Genuflexo con los poderosos, desalmado con los débiles; he allí el carácter autoritario del Gobierno que Iván Duque preside: rinde la testa ante la estrella polar mientras desprotege y persigue a su pueblo. Hábil maquinador contra el Acuerdo de Paz, contempla sin pestañear el fruto perverso, una violencia desbordada que es panacea de su partido. No deja intactas las causas de la guerra, las agrava: ni reforma rural, ni sustitución de cultivos, ni curules garantizadas a las víctimas, ni negociación de paz con el ELN o de sometimiento con el Clan del Golfo; y sí, en cambio, 228 masacres, 904 líderes sociales asesinados en escasos 4 años y una Ley de Seguridad Ciudadana que evoca la mano de hierro de los regímenes de fuerza. No en vano venimos de una matanza de manifestantes a manos de la Policía y adláteres paramilitares. Gente de bien, armada en legítima defensa contra hambreados que pululan como no se viera en este país.

El exterminio de líderes responde a pujas por el control de economías ilegales, sí, pero también al celo de notablatos locales por preservar su poder de siempre. Despóticos, a menudo violentos, perciben como amenaza letal la expresión organizada de las comunidades que los líderes personifican. Subversivos les parecen sus libertades y derechos democráticos, y más de uno los querría muertos. En bochornoso boicot a la representación política de las víctimas, han suplantado sus candidaturas por las de asociados a victimarios, como la del hijo de Jorge 40. Por falta de garantías renunciaron esta semana 17 aspirantes a esas curules en la Costa, y en el Chocó otros tantos se sumaron a la denuncia. El viernes pasado atentaron a bala contra los candidatos a curules de paz Diana Hurtado, cuyo padre murió en la masacre de La Chinita, y Menderson Mosquera, coordinador de la Mesa de Víctimas de Antioquia. El asesinato de una candidata corroboró el creciente divorcio de este Gobierno con la democracia.
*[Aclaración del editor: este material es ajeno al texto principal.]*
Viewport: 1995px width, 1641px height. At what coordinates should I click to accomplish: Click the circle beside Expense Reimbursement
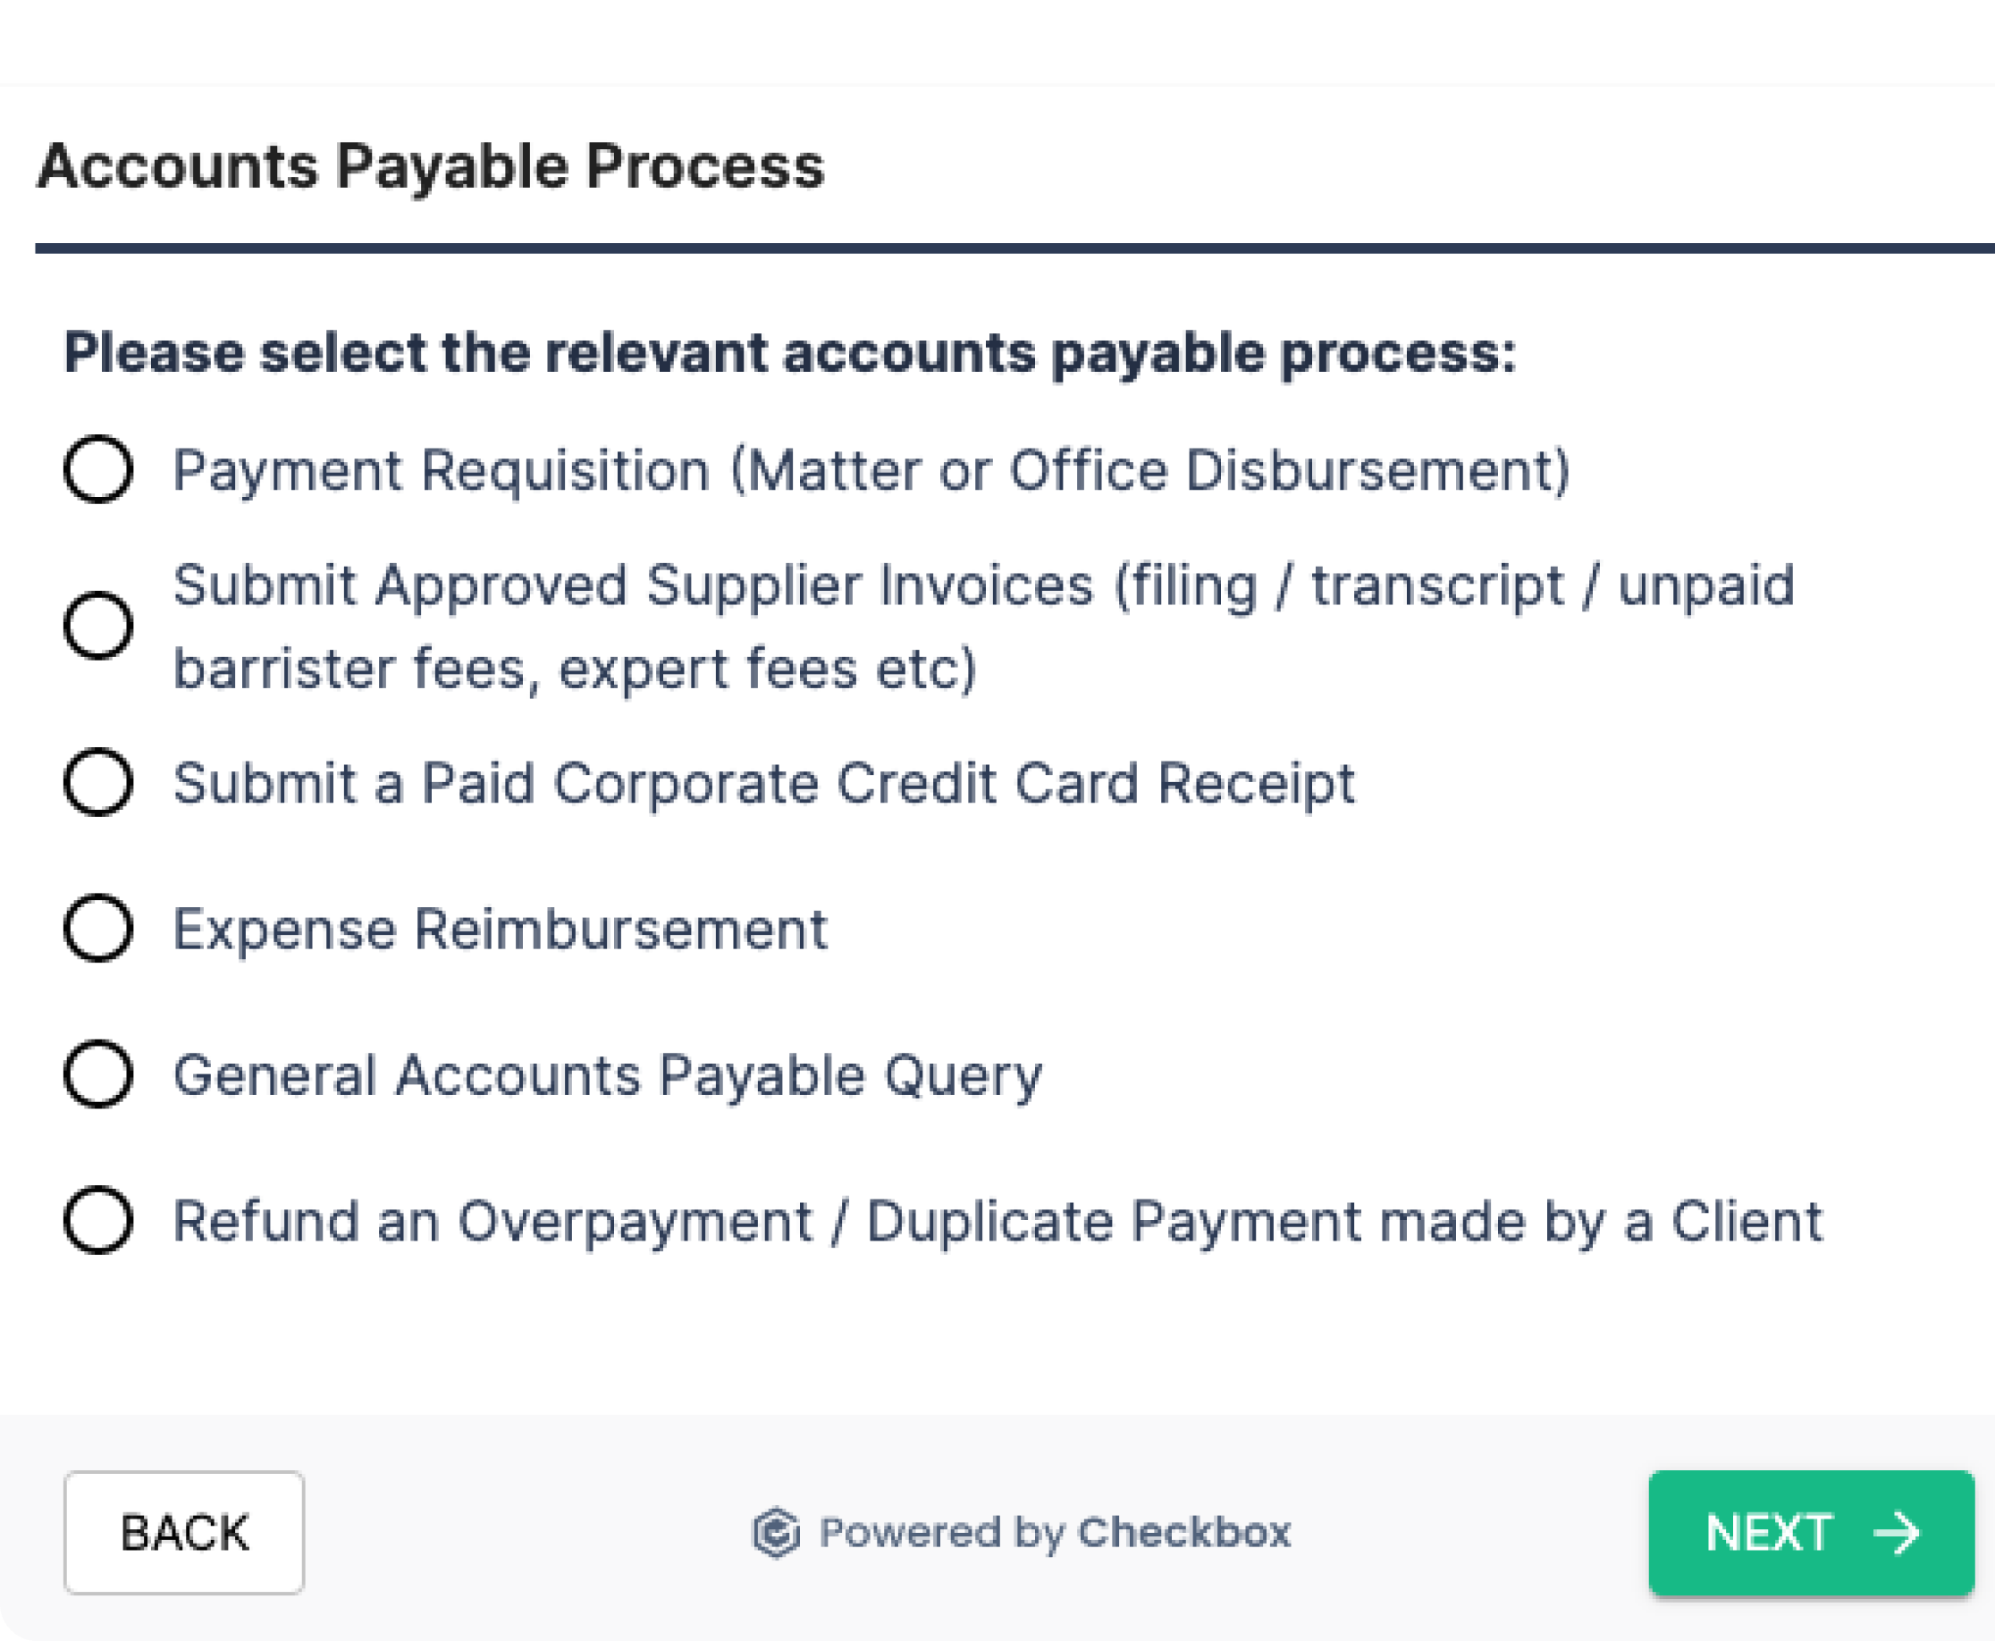pos(98,927)
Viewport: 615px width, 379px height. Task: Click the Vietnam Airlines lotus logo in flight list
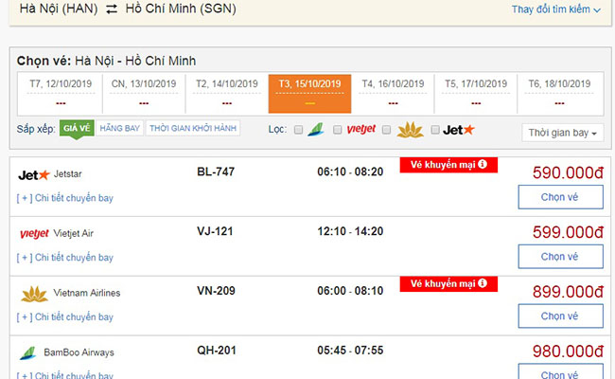point(34,293)
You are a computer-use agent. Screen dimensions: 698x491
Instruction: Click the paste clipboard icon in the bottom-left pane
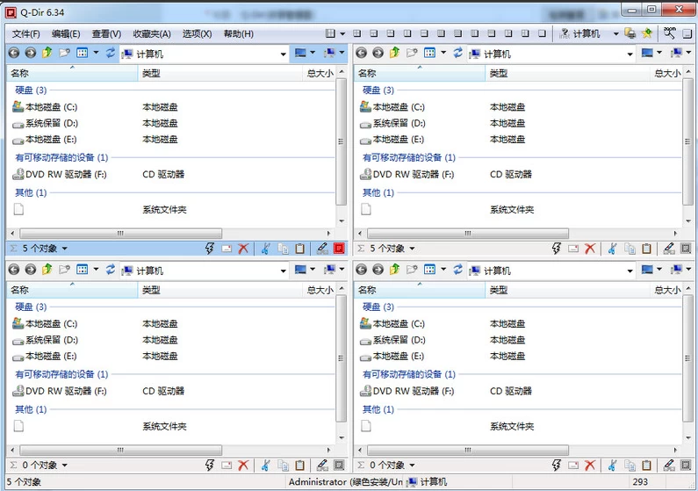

A los habitantes del Bajo Atrato chocoano dominado por el Clan del Golfo, verbigracia, el diálogo con los armados y la verdad les resultan decisivos: necesitamos sus verdades para que la guerra termine, le dijeron a la periodista Natalia Herrera; necesitamos saber qué sectores militares, políticos y empresariales de alto nivel están detrás de sus balas. Piden privilegiar las verdades que Otoniel atesora, considerar la desmovilización que insinúa, sobre su extradición. Pero la Dijín lo amordaza, pues él podrá develar el entramado de esta guerra de 400.000 muertos y desaparecidos: la contrarreforma agraria. Un plan premeditado por los que no dispararon pero ordenaron disparar.

Si la implementación de la paz sigue en pañales, la represión de libertades y derechos marcha triunfal: la Ley de Seguridad Ciudadana emula el modelo draconiano de las dictaduras, da licencia para matar. Convierte el uso de capuchas y la obstrucción de vías en terrorismo y lo castiga como tal. Exime de responsabilidad a quien pueda disparar contra otro, dizque en legítima defensa si pisa su casa, su negocio, su finca. Y facilita hasta el absurdo el porte de armas por civiles.

Norma de bárbaros repotenciada ahora por el acuerdo Biden-Duque que, a título de lucha compartida contra el terrorismo, convierte a Colombia en despensa de armamento gringo. Graciosa concesión del imperio, podremos acceder a créditos de su banca para comprarles equipos de defensa y recibir, antes que otros, sobrantes bélicos. ¡Y nos autoriza –tan divino– a almacenar elementos militares que son parte de la reserva de guerra de EE.UU! ¿Seremos cabeza de turco en una eventual conflagración en la región, coletazo del conflicto en Europa? ¡Qué costosa la foto con Biden, vanidad de nuestro presidente! Indigno a los ojos del mundo, el de Duque es también, para su pueblo, un Gobierno puñetero. Por decir lo menos.